(Records from a data collection)
● ● ● ●

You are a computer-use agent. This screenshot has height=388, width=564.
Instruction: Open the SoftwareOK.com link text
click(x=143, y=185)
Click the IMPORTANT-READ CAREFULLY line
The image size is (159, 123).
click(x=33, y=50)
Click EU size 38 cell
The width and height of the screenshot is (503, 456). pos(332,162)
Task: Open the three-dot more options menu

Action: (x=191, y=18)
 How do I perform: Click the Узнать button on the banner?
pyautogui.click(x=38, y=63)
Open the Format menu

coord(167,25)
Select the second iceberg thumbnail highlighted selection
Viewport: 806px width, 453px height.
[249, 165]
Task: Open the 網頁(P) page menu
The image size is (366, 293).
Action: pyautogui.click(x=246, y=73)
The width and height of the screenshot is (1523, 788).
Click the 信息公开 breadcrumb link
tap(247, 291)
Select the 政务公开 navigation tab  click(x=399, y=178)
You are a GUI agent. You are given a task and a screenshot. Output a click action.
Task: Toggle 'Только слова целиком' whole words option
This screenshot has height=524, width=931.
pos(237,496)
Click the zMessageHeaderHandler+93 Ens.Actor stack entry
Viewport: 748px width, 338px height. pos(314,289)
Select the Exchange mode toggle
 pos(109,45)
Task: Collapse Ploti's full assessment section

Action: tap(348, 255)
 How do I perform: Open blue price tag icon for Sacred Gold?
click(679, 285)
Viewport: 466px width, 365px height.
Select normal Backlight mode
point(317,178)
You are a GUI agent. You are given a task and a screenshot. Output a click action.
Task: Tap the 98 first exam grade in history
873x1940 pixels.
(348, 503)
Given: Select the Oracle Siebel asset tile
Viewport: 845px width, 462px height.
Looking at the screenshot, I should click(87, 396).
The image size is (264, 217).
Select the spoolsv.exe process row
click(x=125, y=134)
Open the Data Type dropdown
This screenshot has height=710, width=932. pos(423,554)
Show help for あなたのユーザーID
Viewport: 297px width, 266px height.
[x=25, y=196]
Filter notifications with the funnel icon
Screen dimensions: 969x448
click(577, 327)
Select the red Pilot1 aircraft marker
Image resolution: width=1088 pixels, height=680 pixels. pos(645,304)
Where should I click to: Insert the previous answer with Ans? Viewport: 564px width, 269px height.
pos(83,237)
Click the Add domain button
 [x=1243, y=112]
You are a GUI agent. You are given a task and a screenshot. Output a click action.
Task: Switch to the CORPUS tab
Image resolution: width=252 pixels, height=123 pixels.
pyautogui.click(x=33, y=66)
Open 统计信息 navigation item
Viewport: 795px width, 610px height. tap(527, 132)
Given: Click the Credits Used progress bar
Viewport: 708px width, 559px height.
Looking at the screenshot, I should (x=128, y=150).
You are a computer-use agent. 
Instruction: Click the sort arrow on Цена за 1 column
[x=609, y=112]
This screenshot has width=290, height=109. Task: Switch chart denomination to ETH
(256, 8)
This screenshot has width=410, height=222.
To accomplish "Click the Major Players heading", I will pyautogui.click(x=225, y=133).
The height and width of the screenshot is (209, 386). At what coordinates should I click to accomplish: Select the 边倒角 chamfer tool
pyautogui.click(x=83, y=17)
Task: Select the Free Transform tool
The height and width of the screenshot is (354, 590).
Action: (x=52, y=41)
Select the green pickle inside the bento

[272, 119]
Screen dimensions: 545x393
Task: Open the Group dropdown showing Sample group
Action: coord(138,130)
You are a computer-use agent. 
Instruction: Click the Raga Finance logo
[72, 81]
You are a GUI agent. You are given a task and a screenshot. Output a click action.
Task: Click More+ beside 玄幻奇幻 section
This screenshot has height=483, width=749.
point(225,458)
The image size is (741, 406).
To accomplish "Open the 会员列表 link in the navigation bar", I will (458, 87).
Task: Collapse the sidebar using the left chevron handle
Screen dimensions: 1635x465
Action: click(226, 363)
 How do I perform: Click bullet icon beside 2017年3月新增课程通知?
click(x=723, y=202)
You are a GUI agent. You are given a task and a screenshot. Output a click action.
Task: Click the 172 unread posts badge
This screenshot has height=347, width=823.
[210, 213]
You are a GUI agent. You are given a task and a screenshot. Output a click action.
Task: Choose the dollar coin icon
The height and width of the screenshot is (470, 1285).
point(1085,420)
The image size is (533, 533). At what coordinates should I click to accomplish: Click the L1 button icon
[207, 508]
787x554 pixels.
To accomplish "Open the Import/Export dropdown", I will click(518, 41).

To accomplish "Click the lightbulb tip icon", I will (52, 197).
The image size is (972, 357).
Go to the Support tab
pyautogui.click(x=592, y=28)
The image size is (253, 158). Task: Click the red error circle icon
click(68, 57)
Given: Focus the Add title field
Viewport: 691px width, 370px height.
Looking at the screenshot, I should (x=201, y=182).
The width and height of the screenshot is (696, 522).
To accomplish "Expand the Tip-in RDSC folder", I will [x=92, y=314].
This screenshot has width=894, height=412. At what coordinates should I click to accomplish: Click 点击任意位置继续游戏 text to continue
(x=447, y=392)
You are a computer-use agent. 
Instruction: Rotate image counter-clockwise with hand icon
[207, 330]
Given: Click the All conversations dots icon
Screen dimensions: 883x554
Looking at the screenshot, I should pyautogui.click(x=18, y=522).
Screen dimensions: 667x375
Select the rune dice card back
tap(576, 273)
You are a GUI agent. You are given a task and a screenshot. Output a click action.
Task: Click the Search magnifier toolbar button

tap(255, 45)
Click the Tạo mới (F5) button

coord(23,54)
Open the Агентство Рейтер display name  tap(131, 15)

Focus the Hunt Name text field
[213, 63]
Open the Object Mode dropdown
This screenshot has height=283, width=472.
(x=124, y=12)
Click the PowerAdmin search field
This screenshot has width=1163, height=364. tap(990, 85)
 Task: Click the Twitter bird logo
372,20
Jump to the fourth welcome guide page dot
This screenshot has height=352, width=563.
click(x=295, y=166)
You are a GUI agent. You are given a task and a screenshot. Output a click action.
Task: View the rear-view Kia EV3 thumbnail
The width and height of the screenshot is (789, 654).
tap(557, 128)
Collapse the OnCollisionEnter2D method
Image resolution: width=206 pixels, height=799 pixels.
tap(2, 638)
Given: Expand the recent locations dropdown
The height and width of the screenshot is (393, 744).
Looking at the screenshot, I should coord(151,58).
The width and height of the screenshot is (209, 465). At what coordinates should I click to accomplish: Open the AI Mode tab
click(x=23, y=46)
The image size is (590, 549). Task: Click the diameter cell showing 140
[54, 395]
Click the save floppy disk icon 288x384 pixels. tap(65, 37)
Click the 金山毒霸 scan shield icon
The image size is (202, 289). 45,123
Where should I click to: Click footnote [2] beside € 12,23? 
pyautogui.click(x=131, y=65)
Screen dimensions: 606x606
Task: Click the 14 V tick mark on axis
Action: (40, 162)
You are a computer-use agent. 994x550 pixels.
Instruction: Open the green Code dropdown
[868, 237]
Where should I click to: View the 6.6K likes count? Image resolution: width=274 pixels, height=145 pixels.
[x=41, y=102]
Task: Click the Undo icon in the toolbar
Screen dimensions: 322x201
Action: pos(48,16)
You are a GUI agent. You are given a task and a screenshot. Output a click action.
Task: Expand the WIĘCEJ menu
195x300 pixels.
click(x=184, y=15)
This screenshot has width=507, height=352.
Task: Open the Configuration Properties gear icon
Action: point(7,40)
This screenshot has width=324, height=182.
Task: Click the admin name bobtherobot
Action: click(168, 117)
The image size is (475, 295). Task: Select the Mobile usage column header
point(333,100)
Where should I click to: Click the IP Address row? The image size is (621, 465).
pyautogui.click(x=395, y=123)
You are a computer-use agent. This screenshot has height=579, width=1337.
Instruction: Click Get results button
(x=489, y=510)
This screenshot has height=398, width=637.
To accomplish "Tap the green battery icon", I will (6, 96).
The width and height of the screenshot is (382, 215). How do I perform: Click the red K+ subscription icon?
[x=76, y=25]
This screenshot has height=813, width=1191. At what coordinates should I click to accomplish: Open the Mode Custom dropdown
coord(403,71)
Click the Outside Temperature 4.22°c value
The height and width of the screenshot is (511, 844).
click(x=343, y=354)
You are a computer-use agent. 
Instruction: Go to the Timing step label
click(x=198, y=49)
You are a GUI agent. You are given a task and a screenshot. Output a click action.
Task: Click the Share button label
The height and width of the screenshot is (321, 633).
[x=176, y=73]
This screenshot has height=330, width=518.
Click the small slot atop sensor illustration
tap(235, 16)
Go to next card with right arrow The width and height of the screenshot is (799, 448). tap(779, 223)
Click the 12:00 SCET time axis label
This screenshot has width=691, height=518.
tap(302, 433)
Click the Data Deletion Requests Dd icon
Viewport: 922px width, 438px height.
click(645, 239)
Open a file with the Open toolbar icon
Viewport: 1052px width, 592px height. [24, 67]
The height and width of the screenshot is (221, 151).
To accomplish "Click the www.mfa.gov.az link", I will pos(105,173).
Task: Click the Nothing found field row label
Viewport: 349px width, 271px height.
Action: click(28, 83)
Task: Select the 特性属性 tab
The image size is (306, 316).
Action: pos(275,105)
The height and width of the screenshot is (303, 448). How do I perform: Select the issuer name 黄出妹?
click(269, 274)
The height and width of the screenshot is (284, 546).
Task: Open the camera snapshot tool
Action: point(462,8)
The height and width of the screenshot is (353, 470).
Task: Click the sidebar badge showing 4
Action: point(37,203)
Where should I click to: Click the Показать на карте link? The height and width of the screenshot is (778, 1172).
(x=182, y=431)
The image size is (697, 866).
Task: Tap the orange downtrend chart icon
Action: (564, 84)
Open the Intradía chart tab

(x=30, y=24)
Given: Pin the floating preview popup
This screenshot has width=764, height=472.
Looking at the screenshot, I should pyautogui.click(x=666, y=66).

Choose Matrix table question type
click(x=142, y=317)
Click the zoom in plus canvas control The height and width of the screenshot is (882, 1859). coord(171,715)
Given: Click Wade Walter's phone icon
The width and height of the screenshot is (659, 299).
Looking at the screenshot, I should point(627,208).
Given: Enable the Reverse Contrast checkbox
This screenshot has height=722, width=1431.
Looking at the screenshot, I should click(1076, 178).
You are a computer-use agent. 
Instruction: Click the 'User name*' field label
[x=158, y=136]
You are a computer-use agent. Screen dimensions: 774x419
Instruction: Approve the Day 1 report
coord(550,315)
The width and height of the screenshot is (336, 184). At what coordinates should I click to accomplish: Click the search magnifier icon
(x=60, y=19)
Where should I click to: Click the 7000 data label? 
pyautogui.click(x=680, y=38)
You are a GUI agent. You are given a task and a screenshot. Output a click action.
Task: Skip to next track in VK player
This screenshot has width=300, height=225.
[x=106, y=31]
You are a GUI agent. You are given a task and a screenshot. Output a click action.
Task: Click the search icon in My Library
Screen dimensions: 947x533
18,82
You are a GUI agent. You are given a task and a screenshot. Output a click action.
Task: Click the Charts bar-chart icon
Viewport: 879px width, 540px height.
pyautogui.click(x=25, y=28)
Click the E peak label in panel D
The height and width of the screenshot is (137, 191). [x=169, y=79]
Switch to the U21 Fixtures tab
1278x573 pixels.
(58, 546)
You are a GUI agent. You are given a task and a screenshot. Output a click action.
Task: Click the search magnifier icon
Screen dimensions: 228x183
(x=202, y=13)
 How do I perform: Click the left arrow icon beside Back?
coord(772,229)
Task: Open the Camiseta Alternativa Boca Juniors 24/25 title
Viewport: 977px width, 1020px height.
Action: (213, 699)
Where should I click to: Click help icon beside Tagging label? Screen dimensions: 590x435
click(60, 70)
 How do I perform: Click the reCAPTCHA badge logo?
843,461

● ● ● ●

Only one stretch of the records above is wanted: the lines between the one holding "The image size is (741, 406)." and the one holding "787x554 pixels.", inclusive, reproduced exactly.

The image size is (741, 406).
To accomplish "Open the 会员列表 link in the navigation bar", I will (458, 87).
Task: Collapse the sidebar using the left chevron handle
Screen dimensions: 1635x465
Action: click(226, 363)
 How do I perform: Click bullet icon beside 2017年3月新增课程通知?
click(x=723, y=202)
You are a GUI agent. You are given a task and a screenshot. Output a click action.
Task: Click the 172 unread posts badge
This screenshot has height=347, width=823.
[210, 213]
You are a GUI agent. You are given a task and a screenshot. Output a click action.
Task: Choose the dollar coin icon
The height and width of the screenshot is (470, 1285).
point(1085,420)
The image size is (533, 533). At what coordinates should I click to accomplish: Click the L1 button icon
[207, 508]
787x554 pixels.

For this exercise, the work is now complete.